Bluntness being no substitute for substance, many of their allies, tentative in the wake of Gleick’s leak already, left in droves within hours of the unveiling, and with them their monetary support. From State Farm to Pepsico to AT&T, over $800,000 of corporate money has evaporated in the last few months. The staff of their Finance, Insurance, and Real Estate project? Split off to form their own think-tank, one not interested in “promoting climate change skepticism” as their former Washington head Eli Lehrer succinctly put it. Along with the money and staff loss came a large brain drain, as experts that they called upon time after time also began their mass exodus from any further association with the institute.
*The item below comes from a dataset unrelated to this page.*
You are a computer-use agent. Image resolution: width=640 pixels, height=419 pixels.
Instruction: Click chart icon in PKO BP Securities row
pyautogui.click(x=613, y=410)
With nowhere else to turn, Heartland abandoned all pretense and began accepting funds from such objective groups as the Heritage Foundation and the Illinois Coal Association to help buoy up their annual climate conference set this week. The most damaging fallout from their Unabomber fiasco isn’t anything you’d see on a spreadsheet though, it’s the transformation from an influential voice of doubt to an embarrassing caricature whose voice will only go so far as their echo chamber allows it. In short, they’ve become the butt of a joke that no one ever really found funny in the first place.
Does all this mean that the denialists and “delayists” are in full retreat? No. Not so long as the interests of those who hesitate to stop feeding from the carbon cash cow are still aflush with plenty of money to influence policy unchecked from criticism. Whether it’s oil companies recording some of their highest profits ever, or bankrolled politicians (namely Republicans, who received 88% of political contributions made by gas and oil industries in 2011) blocking progress of cleaner technologies and regulations, money inevitably talks. That’s not even considering that in some ways, doubt has already won the day over reasonable science in the public square, because while a majority of us do seem to want environmental change for the better, it’s only a paltry 46% of the country that believes global warming is a mess that we ourselves created, and barely 66% who believe it’s even a real thing, a sharp contrast to 97% of researchers.
But the battle over the language of climate change isn’t a loss one should lament for too long, not when the stakes over its consequences are that much higher. As sound as the science might be, it will only be the newfound outspokenness of climate researchers, journalists and Presidential incumbents that proves to be our saving grace from a warming Earth. The truth matters, but it’s having the strength to stand behind that truth that affects any real change. Climate or otherwise.
Peter Gleick was recently cleared of any suspicion of having forged any of the Heartland documents. The conclusions from the external investigation are set to publicly released soon.
*Highly recommend science historians Naomi Oreskes and Erik Conway’s 2010 book Merchants of Doubt for anyone interested in an in-depth and extensive look at the men and organizations that manufactured doubt on the issues of secondhand smoke, acid rain and other pivotal environmental issues of the day.